J&J Can't Dodge Pfizer's Antitrust Suit, Judge Rules
The ruling allows Pfizer to proceed with its antitrust lawsuit against J&J on allegations that rebate programs J&J entered into with insurers and hospitals were designed to curb competition.
August 13, 2018 at 02:43 PM
4 minute read
A federal judge has declined to dismiss claims that Johnson & Johnson is unfairly suppressing competition of its anti-inflammatory drug Remicade.
U.S. District Judge J. Curtis Joyner of the Eastern District of Pennsylvania on Aug. 10 declined to grant J&J's motion to dismiss the lawsuit Pfizer v. Johnson & Johnson. The ruling allows Pfizer to proceed with the antitrust lawsuit it brought against J&J on allegations that rebate programs J&J entered into with insurers and hospitals were designed to curb competition with Pfizer's biosimilar anti-inflammatory medication called Inflectra.
Although J&J contended that Pfizer failed to sufficiently raise a claim, or show that customers were hurt by rising prices, Joyner said Pfizer presented enough issues to allow the case to proceed.
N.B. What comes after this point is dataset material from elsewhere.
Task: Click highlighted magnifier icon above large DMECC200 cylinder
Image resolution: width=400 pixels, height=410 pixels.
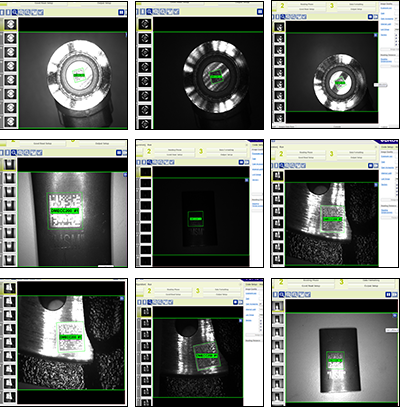Action: [14, 153]

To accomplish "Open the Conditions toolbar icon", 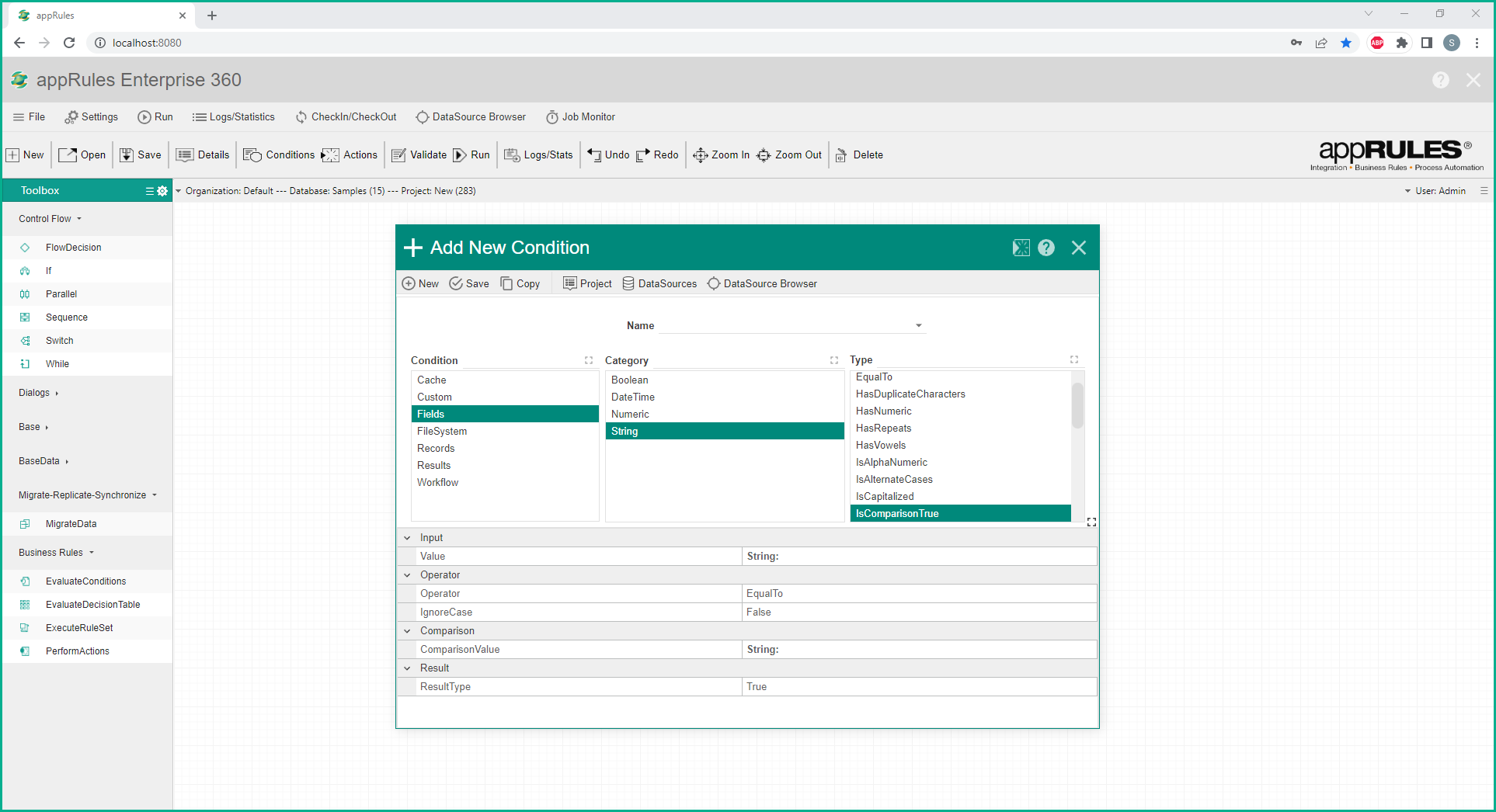I will coord(252,155).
“Discovery will reveal whether Pfizer has offered more competitive pricing for Inflectra, as alleged in the complaint. If Pfizer's claims about pricing prove true, then the pricing data may indicate that J&J's conduct has prevented Pfizer from competing in violation of the antitrust laws,” Joyner said. “Ultimately, the legality of J&J's conduct will depend on whether it foreclosed a substantial share of the market such that competition has been harmed.”
In a statement to the press, Pfizer spokeswoman Sally Beatty said the company was pleased with the ruling.
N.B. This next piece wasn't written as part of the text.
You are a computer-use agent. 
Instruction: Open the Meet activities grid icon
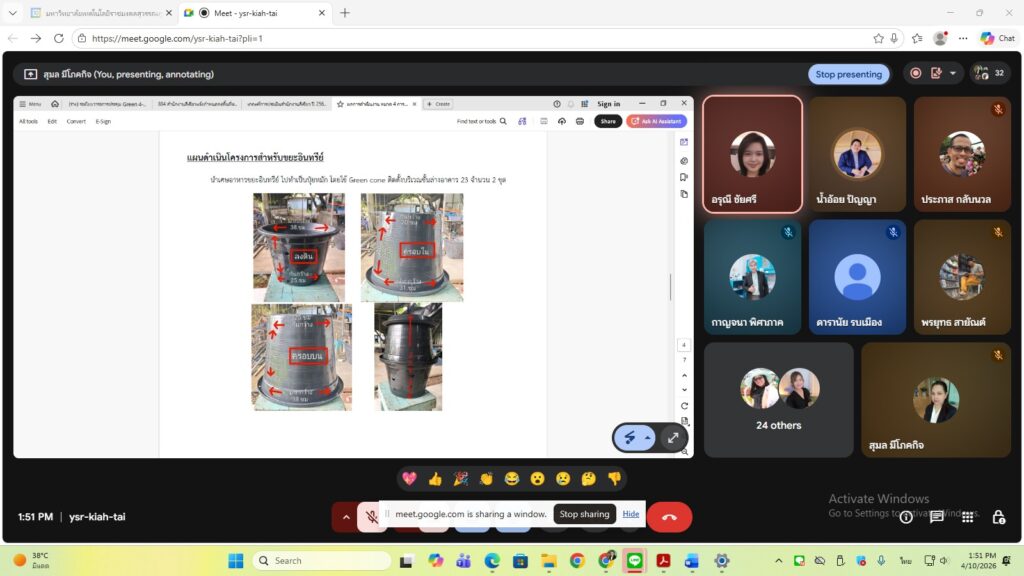coord(967,517)
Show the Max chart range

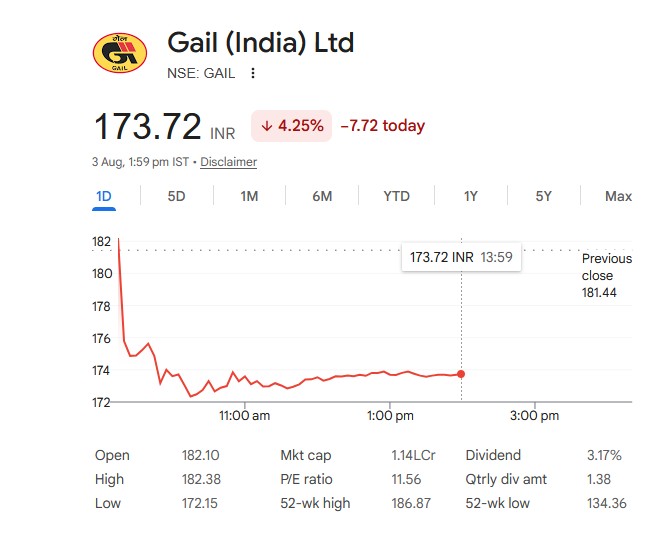(618, 197)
“Pfizer believes that this anti-competitive conduct cannot continue if we want to have a vibrant biosimilar market in the United States,” Beatty said.
A spokeswoman for J&J, however, countered in an emailed statement that Pfizer's suit was “without merit.”
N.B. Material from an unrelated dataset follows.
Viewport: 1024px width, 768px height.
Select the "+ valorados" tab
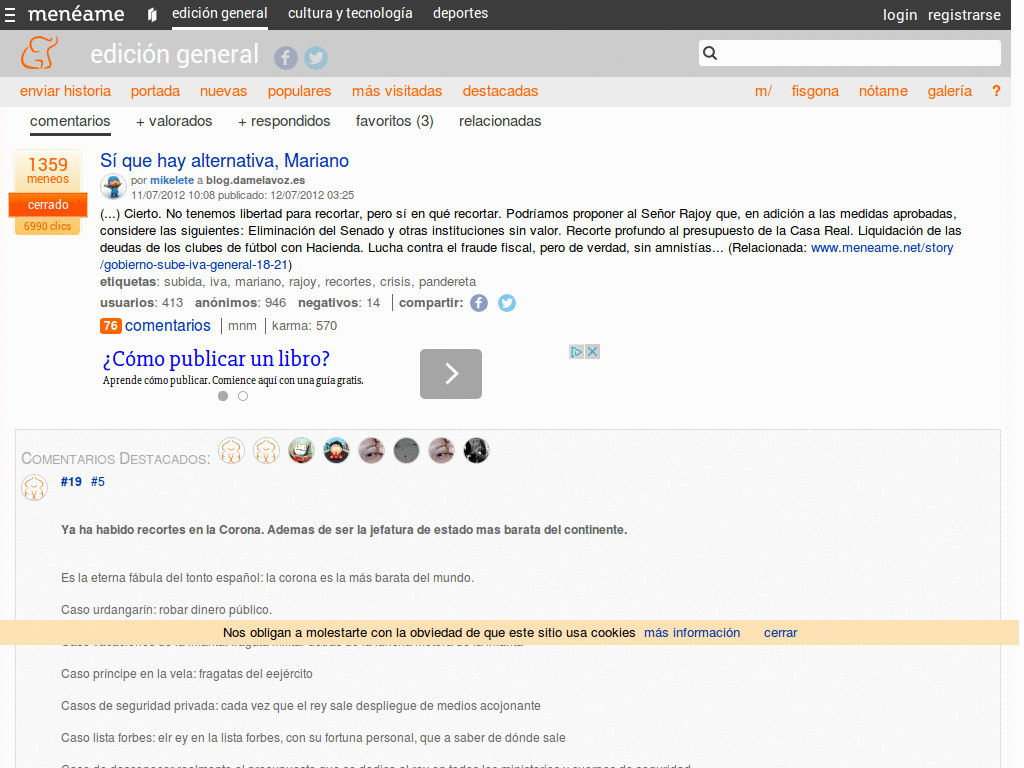174,121
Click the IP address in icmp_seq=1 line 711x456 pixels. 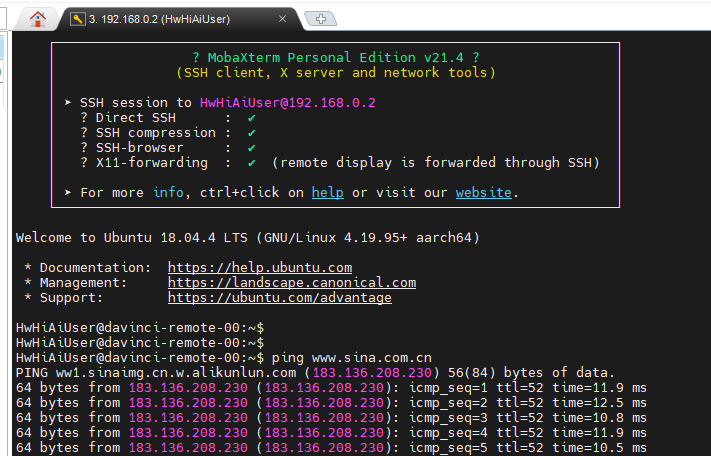pyautogui.click(x=188, y=387)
“We stand by our contracts and will continue competing on value and price to help ensure patients have affordable access to Remicade,” spokeswoman Megan Farina said. “In contracting for Remicade, payers and providers have demanded, and we have provided aggressive discounts. Since we are competing vigorously, health care system costs will go down.”
According to Joyner, J&J first introduced Remicade in 1999 to treat arthritis, psoriasis, ulcerative colitis and Crohn's disease. The drug, Joyner said, is a biologic drug, which means it is derived from living systems, rather than chemically synthesized, so its structure is not as easily identified or characterized. He noted that J&J's patent on the drug gave it a monopoly until 2016.
Pfizer introduced Inflectra, the first biosimilar drug to Remicade, in 2016; however, according to Pfizer, soon after its release, J&J deployed its “biosimilar readiness plan,” which included using exclusionary contracts with insurers and hospitals that blocked Pfizer's access to “an overwhelming share of consumers.”
Pfizer alleged that the contracts contained agreements that excluded biosimilar drugs from the policies, and required patients to try using Remicade first before the carrier would cover Inflectra.
Pfizer also contended that J&J created a “rebate trap” in its exclusive contracts, which would have provided rebates to all current and future users. Pfizer argued that, since users already on the drug are unlikely to switch to Inflectra regardless of price, applying the rebate to both current and future users made it so insurance companies would suffer significant cost increases if they did not qualify for the rebate. Pfizer also contended that J&J “bundled” its rebate program with other less competitive drugs.
Pfizer contended that, as a result of the anti-competitive behavior, it was unable to compete with at least 70 percent of the market. The company also noted that the price for Remicade increased nearly 10 percent since the U.S. Food and Drug Administration approved Inflectra.
J&J, in its motion to dismiss, countered that providers lacked “comfort and awareness” of Inflectra and that the drug was not viewed as being necessarily interchangeable with Remicade. Pfizer's inability to gain market share, J&J contended, was not due to any perceived anti-competitive conduct.
Joyner, however, said that, at this stage in the litigation, “The existence of possible alternative causes of an antitrust injury is not a valid ground for dismissal.”
Robert Milne of White & Case is representing Pfizer, and Adeel Mangi of Patterson Belknap Webb & Tyler is representing J&J.